# About this task
Repeat each entry word for word; the images are not part of the copy.

+--

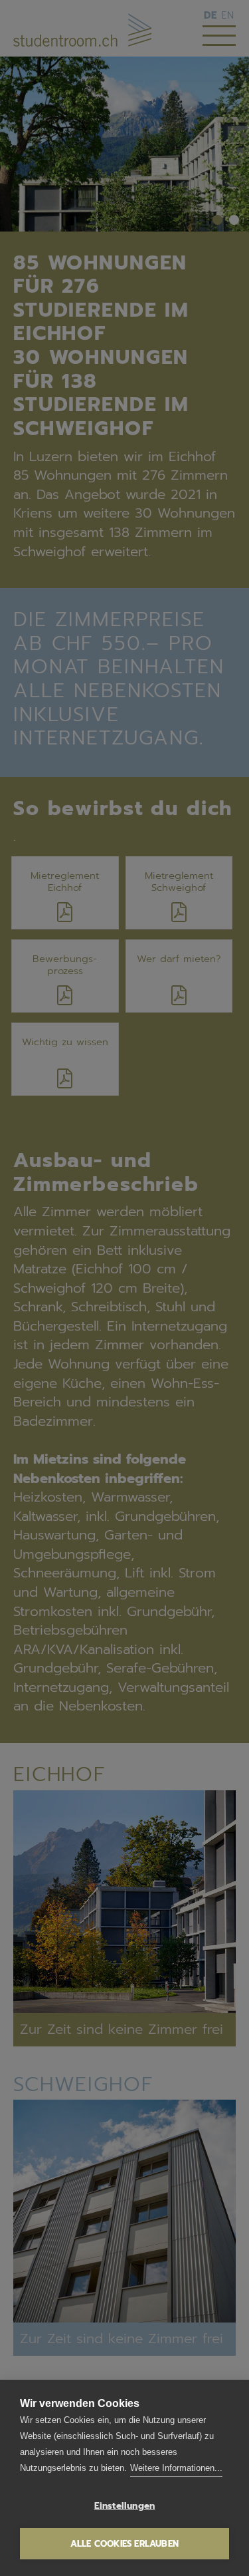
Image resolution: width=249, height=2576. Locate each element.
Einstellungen (124, 2506)
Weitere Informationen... (176, 2468)
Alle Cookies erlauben (124, 2543)
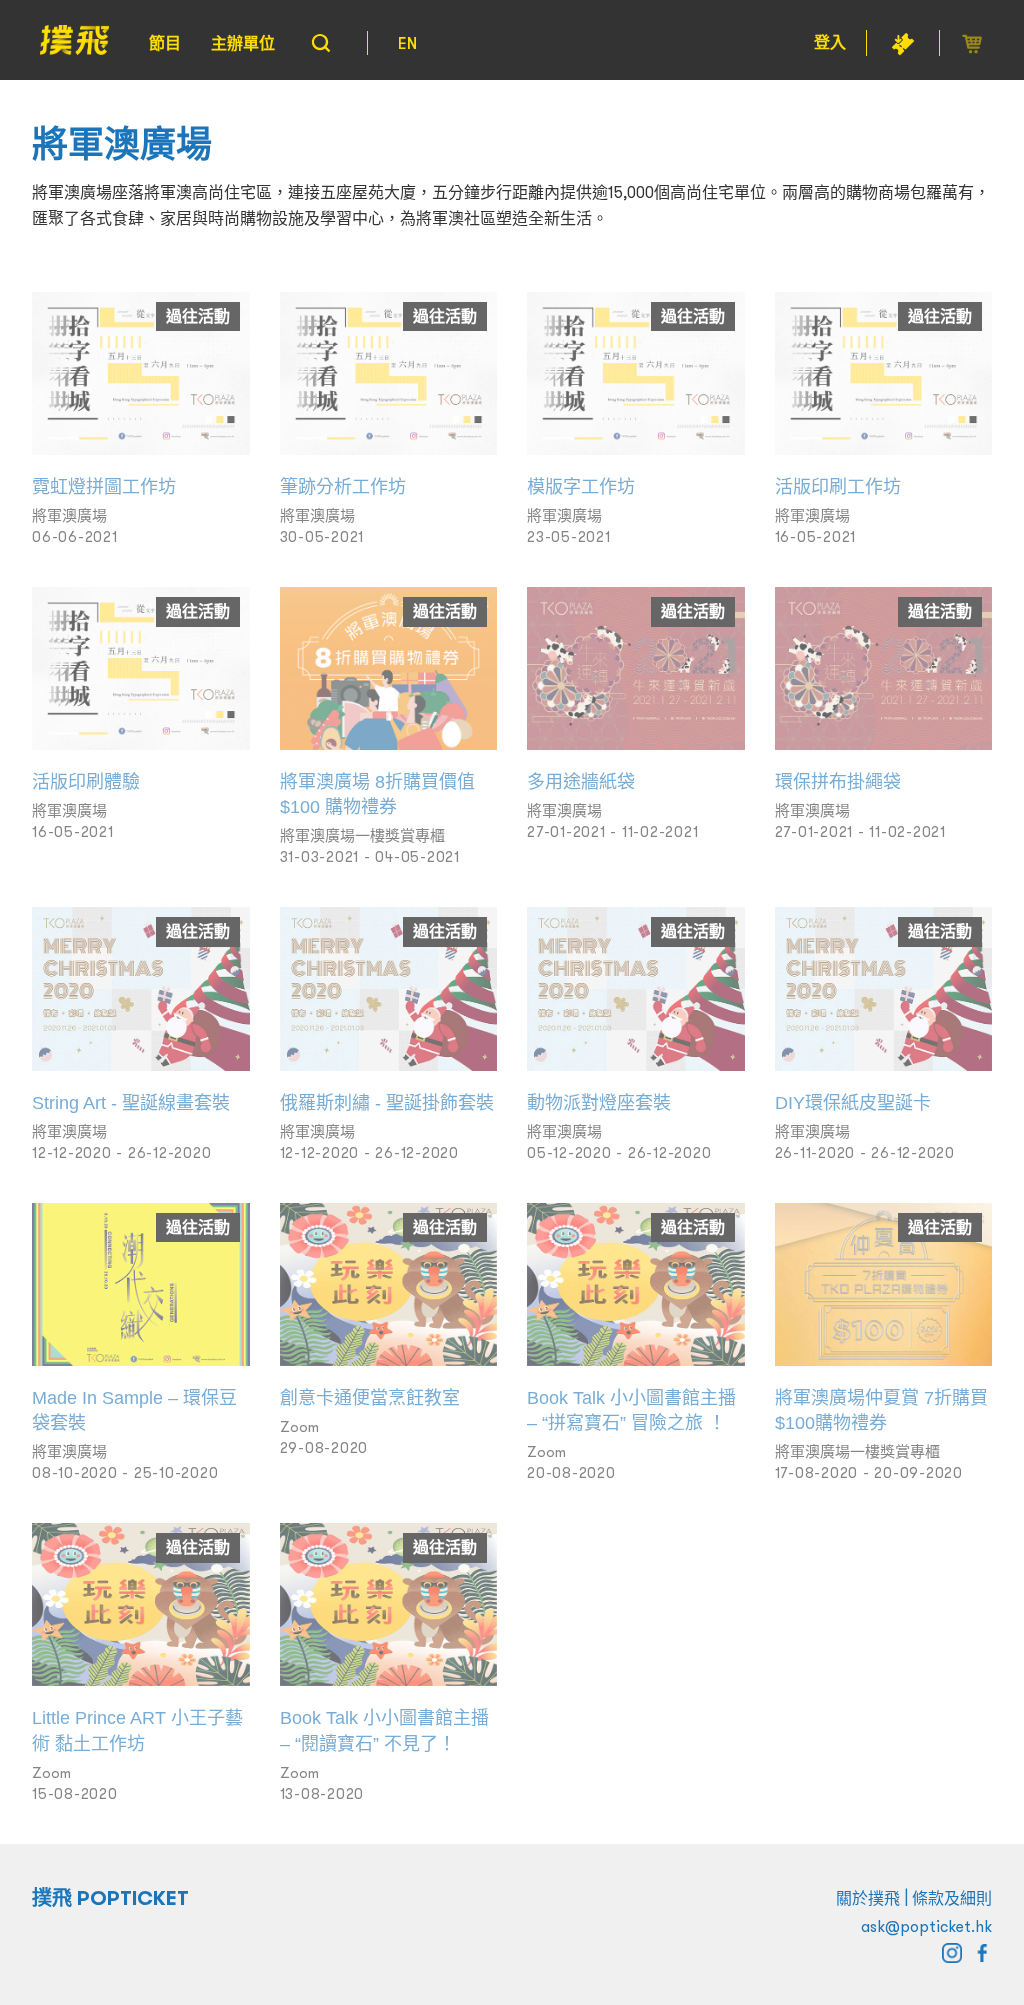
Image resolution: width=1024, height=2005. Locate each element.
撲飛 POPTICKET (110, 1898)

+--

# Task result
Image resolution: width=249, height=2576. Locate each element.
Einstellungen (124, 2506)
Weitere Informationen... (176, 2468)
Alle Cookies erlauben (124, 2543)
Image resolution: width=1024, height=2005. Locate each element.
撲飛 POPTICKET (110, 1898)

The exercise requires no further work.